Mesleği ayakta tutmaya çalışıyorlar

Kütahya’nın Sırlıbayırı Sokağında, el yapımı ayakkabı imalatçılığı yapan Ethem Semerci ve Rıza Karayel, yok olma tehlikesiyle karşı karşıya olan mesleklerini yan yana iki ayrı dükkânda ama ortak inançla yaşatmak için mücadele veriyor.

Semerci, mesleğine yılmadan sahip çıkmış

Bu mesleğe ilk olarak 1962 yılında adım attığını belirten Ethem Semerci, “İlköğretimimi tamamladıktan sonra rahmetli babam ustamın yanına beni çırak olarak verdi. 1968 yılına kadar ustalarımın yanında çalışarak bu işi öğrenmeye çalıştım. Akabinde vatani hizmetimiz olan askerliği bitirdikten sonra Şevelli Cami’nin orada yine aynı sektör olmak üzere dükkân açtım. 1983’lere orada çalıştım. Ardından yine yılmayarak bu kez çeşitli sebeplerden ötürü çıktığım cami alt katı yerine Sultanbağı’ndaki evimiz altına dükkân açtım ve burada 1990’lı yıllara kadar mesleği devam ettirdim” diye konuştu.
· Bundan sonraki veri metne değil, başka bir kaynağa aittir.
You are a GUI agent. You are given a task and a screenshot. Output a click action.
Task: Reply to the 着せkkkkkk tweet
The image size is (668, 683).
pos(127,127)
Özkuşaksız ve İça’ya saygılarını iletti

Osman Özkuşaksız ve önceki dönem Belediye Başkanlarından olan Mustafa İça’nın babası Sadık İça’nın öğrencisi olduğunu aktaran 76 yaşındaki Semerci, ustalarının kendisi üzerinde çok emeği olduğunu belirterek onlar sayesinde buralara kadar geldiğini vurguladı.

“Rıza Bey ile ben varım”

Sipariş üzerine ayakkabı yapımını sürdürdüklerini söyleyen Ethem Semerci, “Şu an bu işi yapan kişi sayısı iyice azaldı. Hatta bir ben bir de değerli dostum ve komşum Rıza Bey var diyebilirim. Sayıcı yani ayakkabı parçalarını birleştiren ve giyime hazır hale getiren tek kişi olarak ise bendeniz bulunuyor. Yani en eski olarak ben varım” dedi.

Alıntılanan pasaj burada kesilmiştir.